HACK: Hallucinations Along Certainty and Knowledge Axes
- URL: http://arxiv.org/abs/2510.24222v1
- Date: Tue, 28 Oct 2025 09:34:31 GMT
- Title: HACK: Hallucinations Along Certainty and Knowledge Axes
- Authors: Adi Simhi, Jonathan Herzig, Itay Itzhak, Dana Arad, Zorik Gekhman, Roi Reichart, Fazl Barez, Gabriel Stanovsky, Idan Szpektor, Yonatan Belinkov,
- Abstract summary: We propose a framework for categorizing hallucinations along two axes: knowledge and certainty.<n>We identify a particularly concerning subset of hallucinations where models hallucinate with certainty despite having the correct knowledge internally.

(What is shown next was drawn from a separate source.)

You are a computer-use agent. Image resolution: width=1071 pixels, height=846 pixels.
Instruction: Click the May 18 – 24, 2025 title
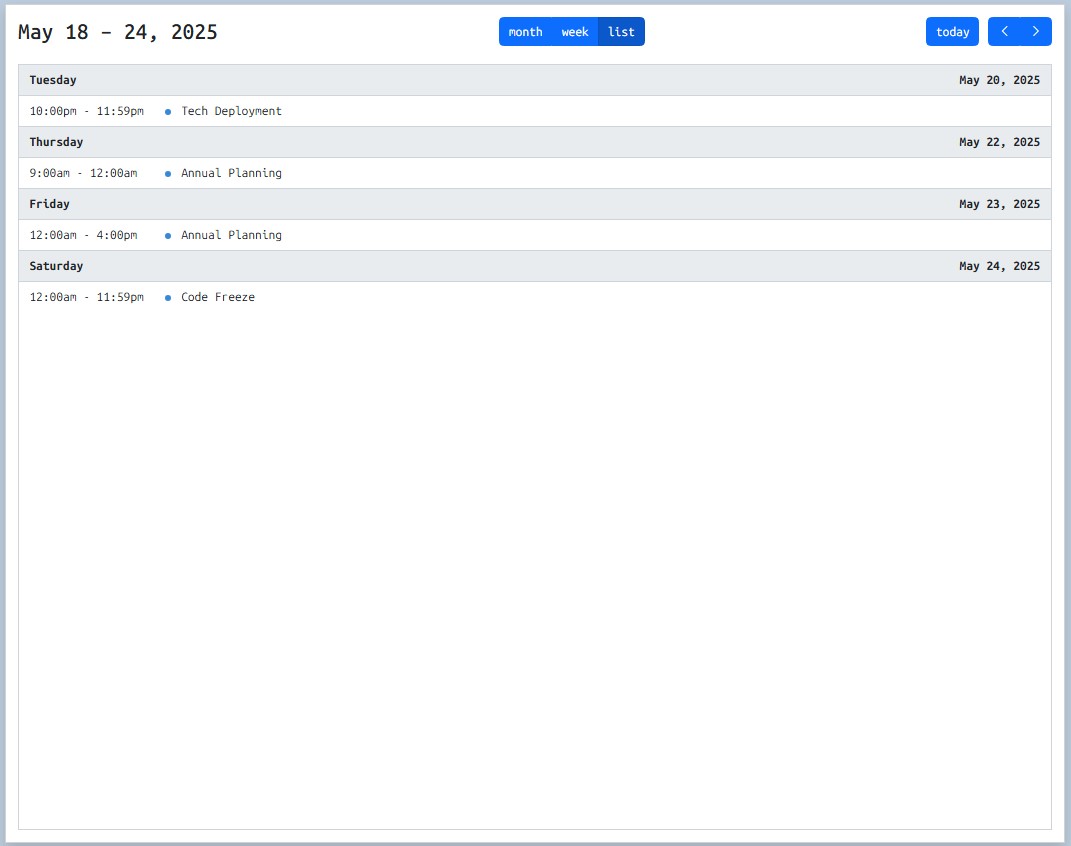[x=118, y=32]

- Score: 66.66625343090743
- License: http://creativecommons.org/licenses/by/4.0/
- Abstract: Hallucinations in LLMs present a critical barrier to their reliable usage. Existing research usually categorizes hallucination by their external properties rather than by the LLMs' underlying internal properties. This external focus overlooks that hallucinations may require tailored mitigation strategies based on their underlying mechanism. We propose a framework for categorizing hallucinations along two axes: knowledge and certainty. Since parametric knowledge and certainty may vary across models, our categorization method involves a model-specific dataset construction process that differentiates between those types of hallucinations. Along the knowledge axis, we distinguish between hallucinations caused by a lack of knowledge and those occurring despite the model having the knowledge of the correct response. To validate our framework along the knowledge axis, we apply steering mitigation, which relies on the existence of parametric knowledge to manipulate model activations. This addresses the lack of existing methods to validate knowledge categorization by showing a significant difference between the two hallucination types. We further analyze the distinct knowledge and hallucination patterns between models, showing that different hallucinations do occur despite shared parametric knowledge. Turning to the certainty axis, we identify a particularly concerning subset of hallucinations where models hallucinate with certainty despite having the correct knowledge internally. We introduce a new evaluation metric to measure the effectiveness of mitigation methods on this subset, revealing that while some methods perform well on average, they fail disproportionately on these critical cases. Our findings highlight the importance of considering both knowledge and certainty in hallucination analysis and call for targeted mitigation approaches that consider the hallucination underlying factors.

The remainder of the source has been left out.